Chapter 26 · Computer vision foundations — CS231n, redux

ResNet (He et al., arXiv:1512.03385, Dec 10, 2015) and ViT (Dosovitskiy et al., arXiv:2010.11929, Oct 22, 2020) are still inside almost every robotics perception stack. The year is 2026 and this is not nostalgia — it is architecture path dependence. The vision encoders inside RT-2, OpenVLA, GR00T N1.5, and π0 all trace back to one of these two families. What changed is the pretraining: CLIP (Radford et al., arXiv:2103.00020, Feb 26, 2021), SigLIP (Zhai et al., arXiv:2303.15343, March 27, 2023), and DINOv2 (Oquab et al., arXiv:2304.07193, April 14, 2023) turned the architecture into a foundation model. This chapter is not a survey of computer vision. It is the exact subset of Stanford CS231n that matters for embodied AI in 2026: skip connections and patch embeddings, contrastive and self-supervised pretraining, and the specific fusion choices that make OpenVLA beat RT-2-X 55B by 16.5 percentage points with a 7× smaller model.

ResNet and ViT: two architectures that survived

ResNet (He et al., Dec 2015) solved the vanishing-gradient problem with a single idea: skip connections that add the input of a block directly to its output. This lets gradients flow unobstructed through hundreds of layers and allows very deep networks to be trained stably.

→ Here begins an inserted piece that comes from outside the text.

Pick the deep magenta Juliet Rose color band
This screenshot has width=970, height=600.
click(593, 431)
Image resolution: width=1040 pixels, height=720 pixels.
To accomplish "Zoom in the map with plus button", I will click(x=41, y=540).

The residual formulation F(x) + x means the network only needs to learn the residual F(x) rather than the full mapping — a simpler optimization problem. ResNets became the backbone of choice for convolutional feature extraction and remain embedded in many robotics pipelines via pretrained weights from ImageNet.

ViT (Dosovitskiy et al., Oct 2020) replaced convolutions entirely with a transformer applied to a sequence of fixed-size image patches. An image is split into NxN patches, each linearly projected to a token embedding, and processed by a standard transformer encoder. The key insight: attention heads learn long-range spatial dependencies that convolutions can only approximate through many stacked layers. ViT-B uses 16x16 patches; ViT-B/14 (used by DINOv2) uses 14x14 patches for finer spatial resolution. At scale and with the right pretraining, ViT dominates ResNet on every benchmark that matters for robotics.

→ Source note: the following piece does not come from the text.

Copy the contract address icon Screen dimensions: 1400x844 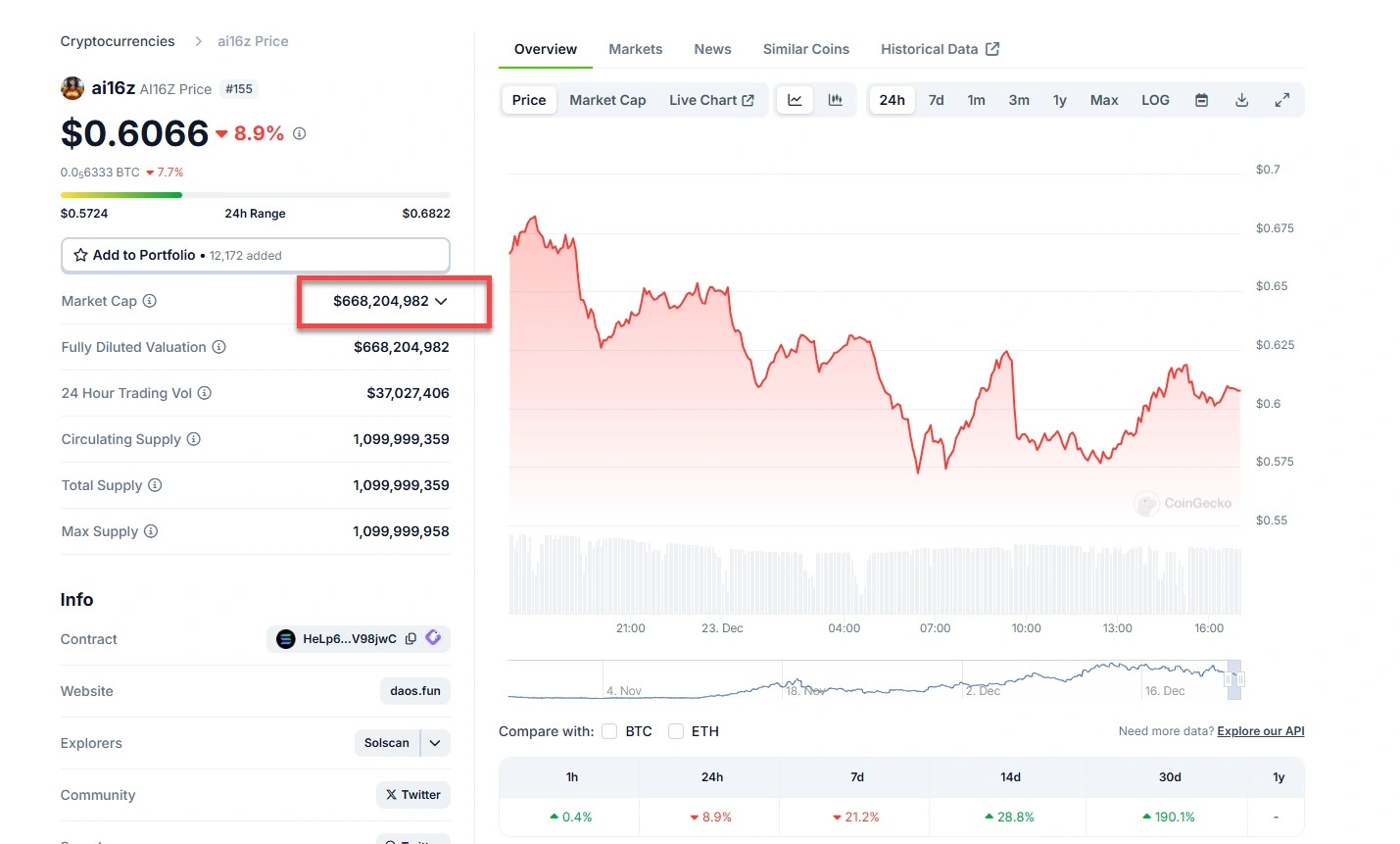410,639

CLIP, SigLIP, DINOv2 — three pretraining philosophies

CLIP (Radford et al., Feb 2021) trains a vision encoder and text encoder jointly with contrastive loss on 400M image-text pairs. The result: a vision model whose feature space is aligned with language, enabling zero-shot classification and language-conditioned retrieval. The limitation: the contrastive objective optimizes for global image-text alignment, not for dense spatial features. CLIP features are excellent for semantic grounding ("find the mug") but weak for fine-grained localization ("find the handle of the mug").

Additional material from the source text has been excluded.